Come iOS14.5 può incidere sulle tue campagne marketing

Il fatidico momento è arrivato. Dopo mesi di attesa e di rumor su tutti i possibili cambiamenti introdotti dal nuovo sistema operativo Apple, iOS14.5 è entrato in azione a tutti gli effetti. E se da un lato troviamo numerosi benefici per i consumatori che potranno usufruire di nuove features, dall’altro possiamo evidenziare una serie di svantaggi per i marketers che tracciano i propri utenti al fine di definire strategie efficaci.

Il problema principale del retargeting e delle strategie di vendita basate su strumenti terzi, come gli ADS e le campagne ADV, è proprio la mancanza di controllo diretto da parte del venditore. Quindi, se fino ad oggi ti sei affidato ai pixel come strumento di ottimizzazione della tua comunicazione, sappi che un gran numero di clienti sta per uscire dalla tua sfera di monitoraggio, facendoti perdere dati essenziali ed entrate significative.

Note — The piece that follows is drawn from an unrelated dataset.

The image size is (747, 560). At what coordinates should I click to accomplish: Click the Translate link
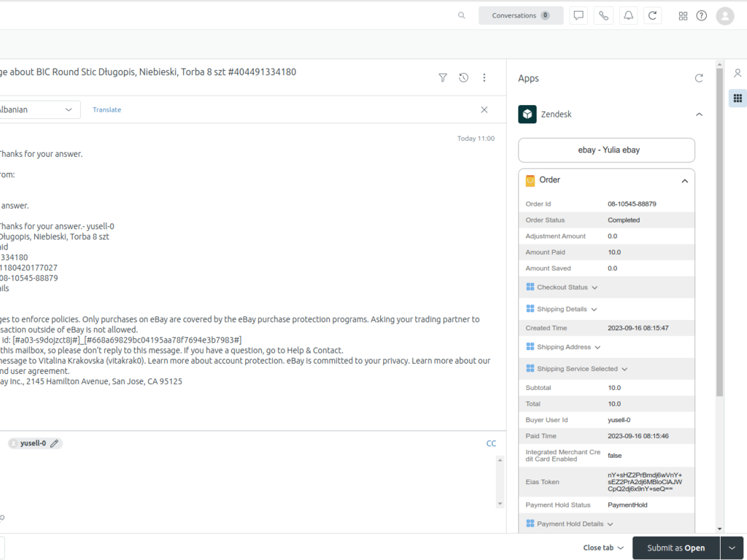[107, 109]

La soluzione è solo una: avere un’app mobile nativa di proprietà, su cui poter sempre contare.

Vediamo insieme, più nello specifico, quali sono gli impatti negativi che il nuovo iOS14.5 potrebbe avere sul tuo business e come contrastarli.

Il consenso prima di tutto: ecco come cambia il tracciamento

Già da qualche mese, caricare la tua app sull’Apple store prevede una richiesta aggiuntiva da parte del sistema: fornire le informazioni riguardo ai dati che la tua app raccoglie e renderle disponibili sulla tua pagina prodotto. 

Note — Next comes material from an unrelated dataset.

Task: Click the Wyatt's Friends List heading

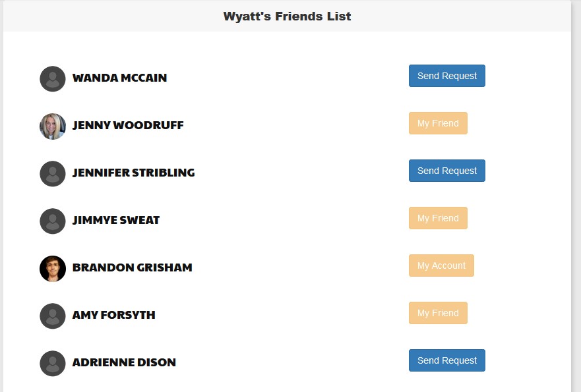Action: pos(287,16)
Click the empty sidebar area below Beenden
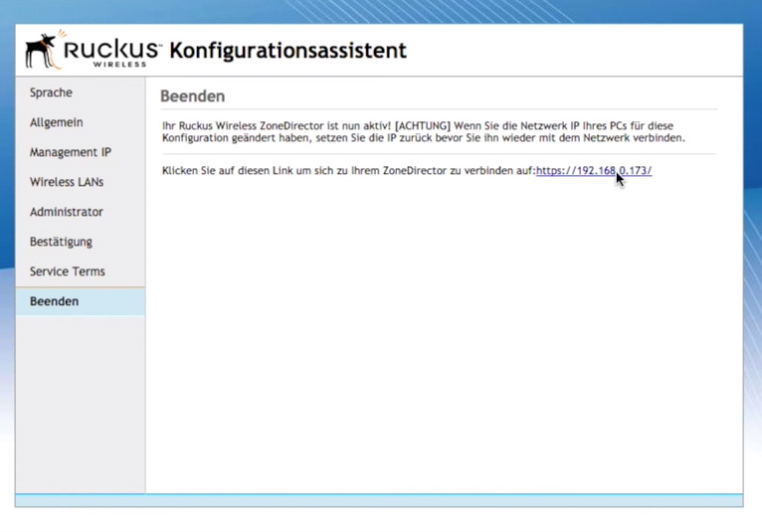Image resolution: width=762 pixels, height=532 pixels. [80, 398]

Ma non è tutto, per continuare a raccogliere e utilizzare i dati provenienti da dispositivi iOS 14.5 per le tue finalità di marketing, sarà necessario che i proprietari esprimano il loro consenso. Questo potrà essere fatto attraverso un prompt (ovvero una richiesta) che apparirà sul loro schermo sotto forma di pop up, in accordo con l’App Tracking Transparency (o ATT) Framework della compagnia.

Cosa significa tutto questo? Che se la tua audience si compone in maniera significativa di proprietari di uno smartphone marchiato Apple, il rischio di perderne le tracce diventa significativo. Sommando la percentuale di utenti che rifiuterebbe il tracciamento cliccando sbadatamente a quella che potrebbe farlo volontariamente per irrobustire la propria privacy, le campagne su Google, Facebook, Instagram, perderanno rilevanza. Avrai a disposizione dei tassi di conversione parziali, meno dati da ottimizzare e sarà impossibile targetizzare chiunque si escluda autonomamente dal tracciamento.

Un cambiamento esogeno, come quello messo in campo da Apple, rischia di mettere a repentaglio la tua attività facendoti perdere traccia dei tuoi utenti e costringendoti a riorganizzare le tue strategie. 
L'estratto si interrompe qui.